### Source information ###
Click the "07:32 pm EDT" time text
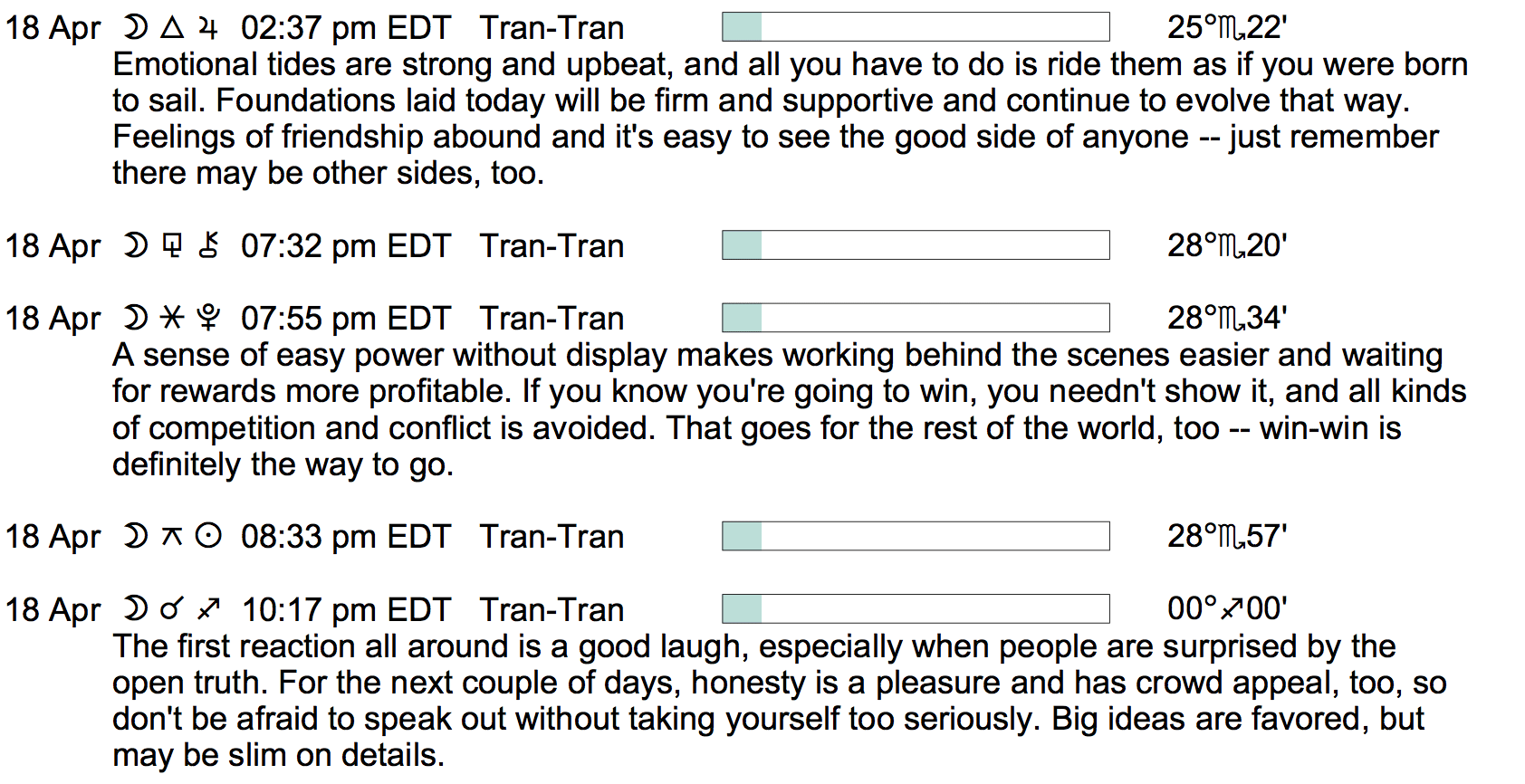 click(345, 246)
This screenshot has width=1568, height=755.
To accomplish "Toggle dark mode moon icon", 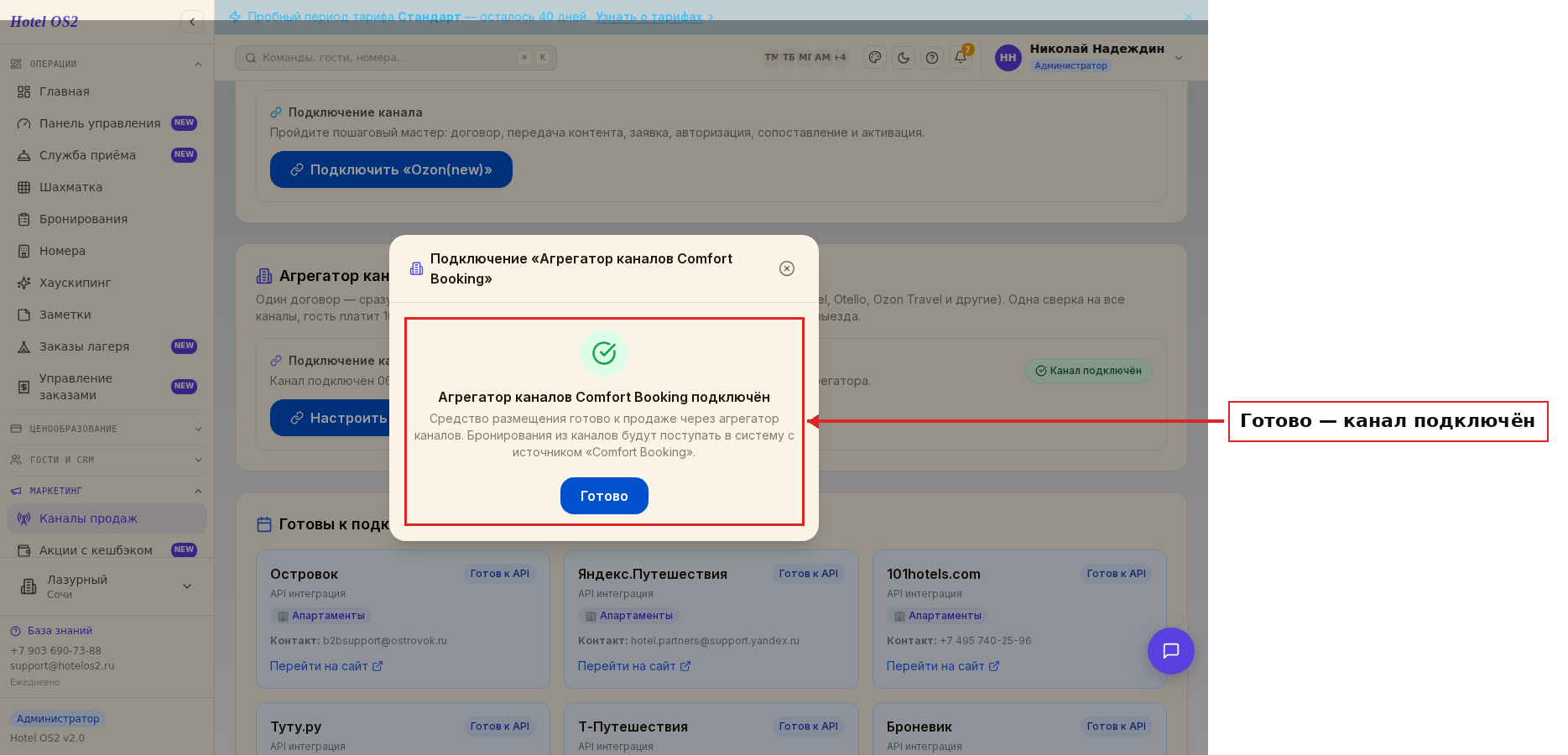I will tap(904, 58).
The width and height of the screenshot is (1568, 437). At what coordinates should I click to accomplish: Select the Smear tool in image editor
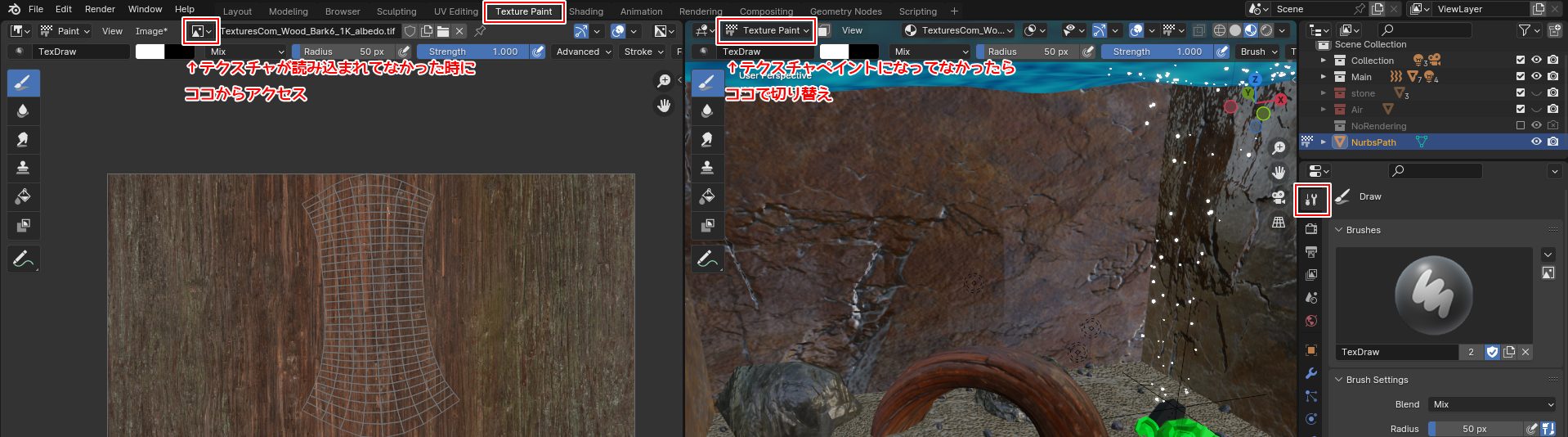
###
Task prompt: Search the data for "width". Copy every matching line.

Response for this exercise:
This screenshot has width=1568, height=755.
The width and height of the screenshot is (1568, 437). At what coordinates should I click to accomplish: Select the Smear tool in image editor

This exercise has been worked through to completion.